## What to produce:
Please output the line containing "Task: Switch to the Console tab" and all lines that follow it in the data below, exactly, with no pictures.

## Records supplied:

--------------------------------

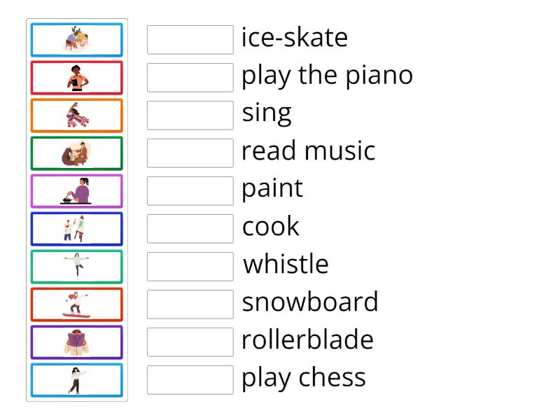Image resolution: width=560 pixels, height=420 pixels.
Task: Click the empty box beside ice-skate
Action: tap(190, 40)
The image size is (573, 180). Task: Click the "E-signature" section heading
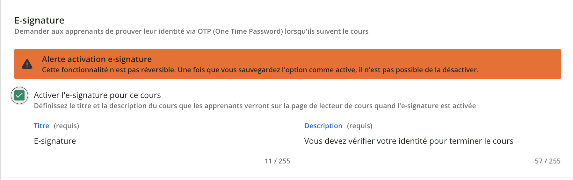pos(40,20)
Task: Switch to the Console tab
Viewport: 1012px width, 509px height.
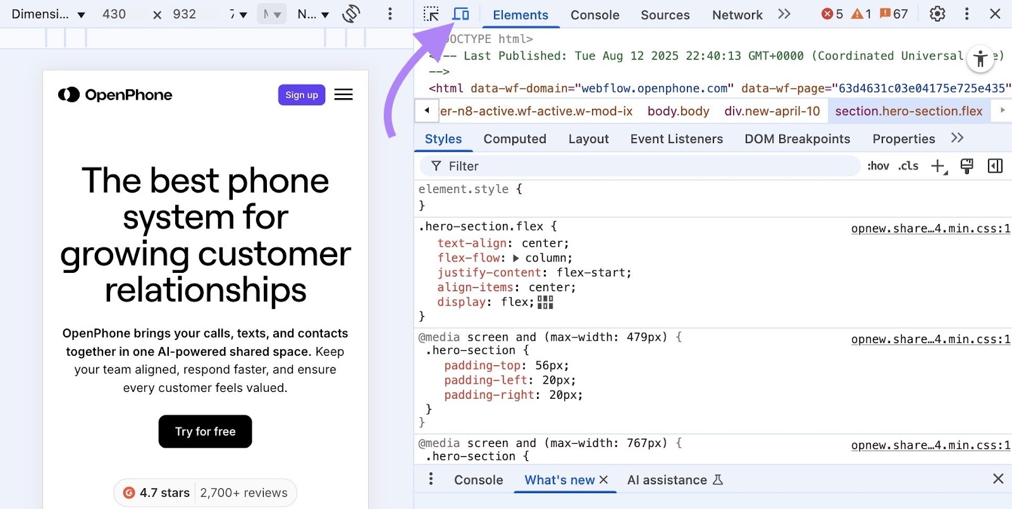Action: (x=595, y=15)
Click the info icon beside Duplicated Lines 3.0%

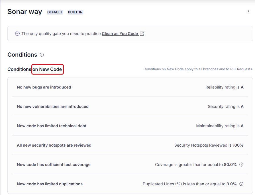pyautogui.click(x=241, y=184)
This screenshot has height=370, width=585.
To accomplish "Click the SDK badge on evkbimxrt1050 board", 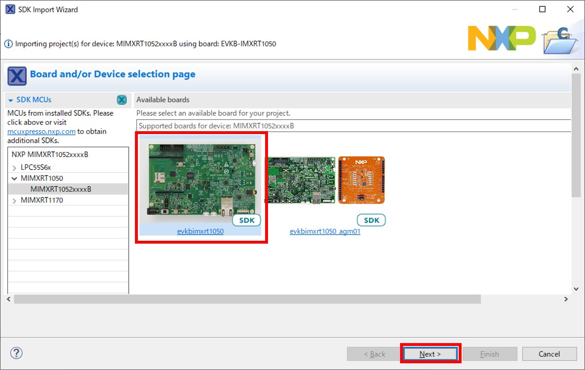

--------------------------------

## Result of this exercise:
Task: Switch to the Console tab
Viewport: 1012px width, 509px height.
Action: (x=595, y=15)
Click the info icon beside Duplicated Lines 3.0%

pyautogui.click(x=241, y=184)
This screenshot has height=370, width=585.
To accomplish "Click the SDK badge on evkbimxrt1050 board", 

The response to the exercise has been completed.